> **INSTRUCTIONS TO FOLLOW**:
Would you quote every one of the rows below word for word?

[Entries for locating text and items]
***

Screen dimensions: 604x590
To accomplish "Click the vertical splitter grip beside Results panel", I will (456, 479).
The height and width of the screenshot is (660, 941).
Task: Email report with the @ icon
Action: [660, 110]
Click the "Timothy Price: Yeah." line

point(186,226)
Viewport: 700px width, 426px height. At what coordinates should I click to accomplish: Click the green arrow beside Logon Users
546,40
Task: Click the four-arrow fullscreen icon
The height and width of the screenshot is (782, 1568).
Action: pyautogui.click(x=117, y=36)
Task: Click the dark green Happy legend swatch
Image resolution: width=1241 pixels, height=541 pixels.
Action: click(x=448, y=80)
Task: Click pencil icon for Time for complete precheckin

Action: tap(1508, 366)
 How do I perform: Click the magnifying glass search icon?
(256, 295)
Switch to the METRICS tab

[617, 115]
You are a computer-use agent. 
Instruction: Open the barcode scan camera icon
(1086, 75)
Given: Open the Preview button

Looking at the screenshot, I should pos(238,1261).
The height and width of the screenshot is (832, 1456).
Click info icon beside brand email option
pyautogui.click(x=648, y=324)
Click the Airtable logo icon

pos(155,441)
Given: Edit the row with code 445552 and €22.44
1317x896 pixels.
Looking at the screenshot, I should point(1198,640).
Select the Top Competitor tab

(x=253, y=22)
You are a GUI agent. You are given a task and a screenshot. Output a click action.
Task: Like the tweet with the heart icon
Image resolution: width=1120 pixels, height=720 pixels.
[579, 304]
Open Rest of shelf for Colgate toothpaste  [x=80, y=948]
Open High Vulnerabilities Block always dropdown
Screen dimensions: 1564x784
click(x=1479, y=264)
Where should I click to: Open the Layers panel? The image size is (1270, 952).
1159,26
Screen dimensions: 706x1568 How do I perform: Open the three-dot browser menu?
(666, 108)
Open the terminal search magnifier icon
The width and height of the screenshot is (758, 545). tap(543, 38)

***

> **WRITTEN SOLUTION**:
Screen dimensions: 604x590
To accomplish "Click the vertical splitter grip beside Results panel", I will (456, 479).
The height and width of the screenshot is (660, 941).
Task: Email report with the @ icon
Action: [660, 110]
Click the "Timothy Price: Yeah." line

point(186,226)
Viewport: 700px width, 426px height. At what coordinates should I click to accomplish: Click the green arrow beside Logon Users
546,40
Task: Click the four-arrow fullscreen icon
The height and width of the screenshot is (782, 1568).
Action: pyautogui.click(x=117, y=36)
Task: Click the dark green Happy legend swatch
Image resolution: width=1241 pixels, height=541 pixels.
Action: click(x=448, y=80)
Task: Click pencil icon for Time for complete precheckin

Action: tap(1508, 366)
 How do I perform: Click the magnifying glass search icon?
(256, 295)
Switch to the METRICS tab

[617, 115]
You are a computer-use agent. 
Instruction: Open the barcode scan camera icon
(1086, 75)
Given: Open the Preview button

Looking at the screenshot, I should pos(238,1261).
The height and width of the screenshot is (832, 1456).
Click info icon beside brand email option
pyautogui.click(x=648, y=324)
Click the Airtable logo icon

pos(155,441)
Given: Edit the row with code 445552 and €22.44
1317x896 pixels.
Looking at the screenshot, I should point(1198,640).
Select the Top Competitor tab

(x=253, y=22)
You are a GUI agent. You are given a task and a screenshot. Output a click action.
Task: Like the tweet with the heart icon
Image resolution: width=1120 pixels, height=720 pixels.
[579, 304]
Open Rest of shelf for Colgate toothpaste  [x=80, y=948]
Open High Vulnerabilities Block always dropdown
Screen dimensions: 1564x784
click(x=1479, y=264)
Where should I click to: Open the Layers panel? The image size is (1270, 952).
1159,26
Screen dimensions: 706x1568 How do I perform: Open the three-dot browser menu?
(666, 108)
Open the terminal search magnifier icon
The width and height of the screenshot is (758, 545). tap(543, 38)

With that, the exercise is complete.